Os dados gerados em todo esse trabalho vão dar suporte a programas de melhoramento e engenharia genética que buscam cultivares mais vantajosos para as indústrias que vão converter a biomassa em açúcares, etanol e outros produtos. Esses conhecimentos permitirão identificar nesta e em outras biomassas quais estratégias devem ser utilizadas no processo de desconstrução das mesmas.

Encontro

O Simpósio Agroenergia em Foco fez parte do II Encontro de Pesquisa e Inovação da Embrapa Agroenergia (EnPI), em que estudantes e profissionais que atuam como colaboradores nos laboratórios desse centro de pesquisa apresentaram os resultados de seus trabalhos.

A produção de enzimas, bem como a prospecção e engenharia genética de microrganismos para a desconstrução da biomassa, estão entre os temas dos pôsteres e apresentações orais.
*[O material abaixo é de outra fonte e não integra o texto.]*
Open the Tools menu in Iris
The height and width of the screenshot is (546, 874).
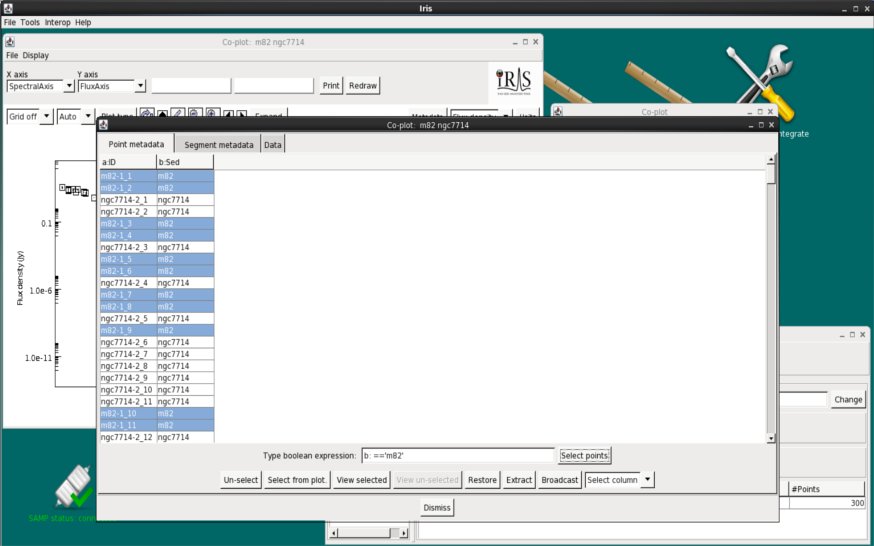click(x=30, y=22)
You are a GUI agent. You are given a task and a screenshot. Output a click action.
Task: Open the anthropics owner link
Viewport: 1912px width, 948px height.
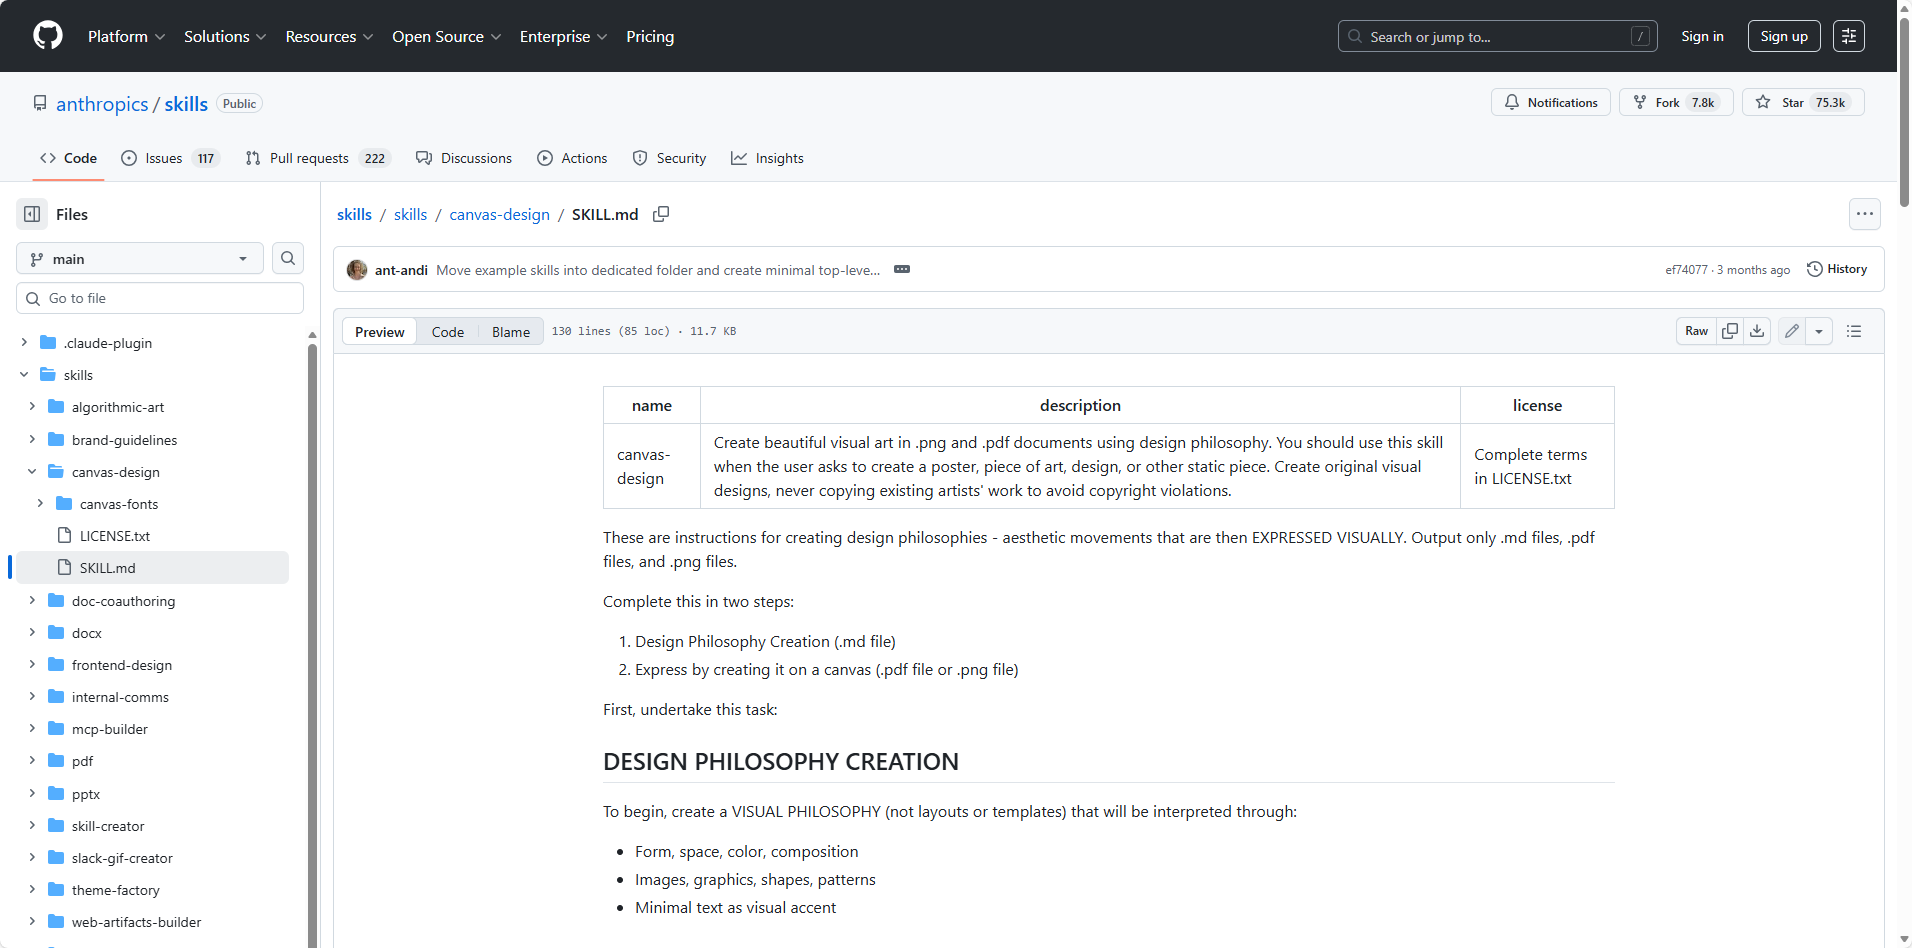click(x=102, y=104)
Para o chefe-geral da Embrapa Agroenergia, Manoel Souza, o Encontro é uma oportunidade para colaboradores apresentarem os frutos de seus trabalhos tantos para o público interno quanto para a sociedade.

O diretor superintendente da União Brasileira do Biodiesel e Bioquerosene (Ubrabio), Donizete Tokarski, explicou porque a entidade é uma apoiadora do EnPI. “Entendemos que esse encontro busca isso: que essa empresa que tanto nos honra se aproxime cada vez mais da sociedade”, afirmou.

O evento recebeu apoio também pela Fundação de Apoio à Pesquisa do Distrito Federal (FAP/DF).